Exercise prompt
Count each line below that has the word "from" in it, and give only the total.

Saved entries:
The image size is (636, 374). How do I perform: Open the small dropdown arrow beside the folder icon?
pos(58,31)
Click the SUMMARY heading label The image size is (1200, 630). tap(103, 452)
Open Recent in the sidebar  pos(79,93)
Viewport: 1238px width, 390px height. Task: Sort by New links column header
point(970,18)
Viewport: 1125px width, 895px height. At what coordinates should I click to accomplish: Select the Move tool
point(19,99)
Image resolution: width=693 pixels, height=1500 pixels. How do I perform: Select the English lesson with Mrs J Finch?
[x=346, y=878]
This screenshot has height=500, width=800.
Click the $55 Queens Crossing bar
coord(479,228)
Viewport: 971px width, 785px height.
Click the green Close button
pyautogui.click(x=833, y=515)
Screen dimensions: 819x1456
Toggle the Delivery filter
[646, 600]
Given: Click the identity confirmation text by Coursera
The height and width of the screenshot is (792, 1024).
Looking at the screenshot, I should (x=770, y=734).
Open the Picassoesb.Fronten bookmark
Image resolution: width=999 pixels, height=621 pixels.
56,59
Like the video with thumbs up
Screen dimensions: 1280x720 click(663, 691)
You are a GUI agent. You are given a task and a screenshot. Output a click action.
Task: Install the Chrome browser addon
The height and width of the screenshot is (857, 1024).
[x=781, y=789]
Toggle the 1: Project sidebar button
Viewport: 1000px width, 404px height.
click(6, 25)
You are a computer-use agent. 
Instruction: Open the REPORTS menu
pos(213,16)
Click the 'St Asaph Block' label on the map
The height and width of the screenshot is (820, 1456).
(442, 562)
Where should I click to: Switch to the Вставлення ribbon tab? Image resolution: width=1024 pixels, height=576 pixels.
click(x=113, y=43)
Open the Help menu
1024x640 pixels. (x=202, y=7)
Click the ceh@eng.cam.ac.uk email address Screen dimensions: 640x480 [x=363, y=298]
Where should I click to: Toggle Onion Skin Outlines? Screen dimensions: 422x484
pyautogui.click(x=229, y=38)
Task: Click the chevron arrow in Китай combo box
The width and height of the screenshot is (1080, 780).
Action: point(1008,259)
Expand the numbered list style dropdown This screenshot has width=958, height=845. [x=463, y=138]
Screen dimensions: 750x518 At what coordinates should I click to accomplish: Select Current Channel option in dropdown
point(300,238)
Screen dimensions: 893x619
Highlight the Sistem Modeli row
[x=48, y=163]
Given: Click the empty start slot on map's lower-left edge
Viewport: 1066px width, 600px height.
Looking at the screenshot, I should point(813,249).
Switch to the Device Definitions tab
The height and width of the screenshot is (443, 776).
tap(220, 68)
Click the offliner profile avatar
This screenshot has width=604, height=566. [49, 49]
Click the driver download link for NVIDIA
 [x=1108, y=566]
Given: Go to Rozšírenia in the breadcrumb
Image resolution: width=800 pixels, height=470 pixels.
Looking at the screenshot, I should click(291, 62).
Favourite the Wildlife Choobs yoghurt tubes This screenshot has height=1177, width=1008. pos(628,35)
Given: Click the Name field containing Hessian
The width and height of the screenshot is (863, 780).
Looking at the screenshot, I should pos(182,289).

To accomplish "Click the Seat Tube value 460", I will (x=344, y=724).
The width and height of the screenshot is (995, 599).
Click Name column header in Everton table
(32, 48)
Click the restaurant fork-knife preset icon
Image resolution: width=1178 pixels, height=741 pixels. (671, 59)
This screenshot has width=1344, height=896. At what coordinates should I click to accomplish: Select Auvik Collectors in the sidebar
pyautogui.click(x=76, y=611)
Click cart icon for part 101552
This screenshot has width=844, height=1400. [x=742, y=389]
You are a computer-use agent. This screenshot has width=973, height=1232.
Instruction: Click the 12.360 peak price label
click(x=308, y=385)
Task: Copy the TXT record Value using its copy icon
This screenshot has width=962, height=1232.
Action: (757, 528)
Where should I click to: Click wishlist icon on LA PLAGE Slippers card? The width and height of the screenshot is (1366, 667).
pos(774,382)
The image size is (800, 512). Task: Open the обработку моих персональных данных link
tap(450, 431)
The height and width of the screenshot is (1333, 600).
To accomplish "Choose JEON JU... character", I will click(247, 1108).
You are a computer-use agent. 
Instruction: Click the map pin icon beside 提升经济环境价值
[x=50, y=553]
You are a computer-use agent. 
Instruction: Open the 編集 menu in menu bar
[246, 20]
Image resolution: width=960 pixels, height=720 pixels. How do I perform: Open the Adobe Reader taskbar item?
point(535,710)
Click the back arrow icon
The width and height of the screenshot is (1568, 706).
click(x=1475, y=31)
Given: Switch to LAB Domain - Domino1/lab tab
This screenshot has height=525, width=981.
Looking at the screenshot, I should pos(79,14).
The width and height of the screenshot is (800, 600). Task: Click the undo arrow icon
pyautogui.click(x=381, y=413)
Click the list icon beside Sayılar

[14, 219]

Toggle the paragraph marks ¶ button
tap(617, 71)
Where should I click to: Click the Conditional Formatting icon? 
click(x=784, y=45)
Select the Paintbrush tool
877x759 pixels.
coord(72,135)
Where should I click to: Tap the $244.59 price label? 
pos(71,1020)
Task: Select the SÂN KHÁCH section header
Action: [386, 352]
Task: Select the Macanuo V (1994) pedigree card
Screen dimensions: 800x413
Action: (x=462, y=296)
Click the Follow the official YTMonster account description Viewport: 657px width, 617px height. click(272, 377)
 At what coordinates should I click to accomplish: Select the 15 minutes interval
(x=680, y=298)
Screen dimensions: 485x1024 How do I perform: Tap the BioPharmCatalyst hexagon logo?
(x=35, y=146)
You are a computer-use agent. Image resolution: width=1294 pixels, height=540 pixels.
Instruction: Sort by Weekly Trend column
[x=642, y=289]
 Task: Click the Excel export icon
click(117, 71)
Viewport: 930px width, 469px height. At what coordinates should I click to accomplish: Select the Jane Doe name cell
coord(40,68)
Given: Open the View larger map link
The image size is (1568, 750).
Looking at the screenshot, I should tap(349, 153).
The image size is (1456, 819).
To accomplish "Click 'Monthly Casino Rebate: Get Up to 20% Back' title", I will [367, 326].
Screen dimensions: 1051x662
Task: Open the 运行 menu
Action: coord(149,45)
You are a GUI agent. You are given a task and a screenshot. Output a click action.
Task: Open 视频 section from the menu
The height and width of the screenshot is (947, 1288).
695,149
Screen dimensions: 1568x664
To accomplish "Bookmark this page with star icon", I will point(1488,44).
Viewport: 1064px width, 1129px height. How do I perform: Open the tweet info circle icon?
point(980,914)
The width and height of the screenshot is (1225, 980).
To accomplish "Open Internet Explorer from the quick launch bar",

Solution for this problem
2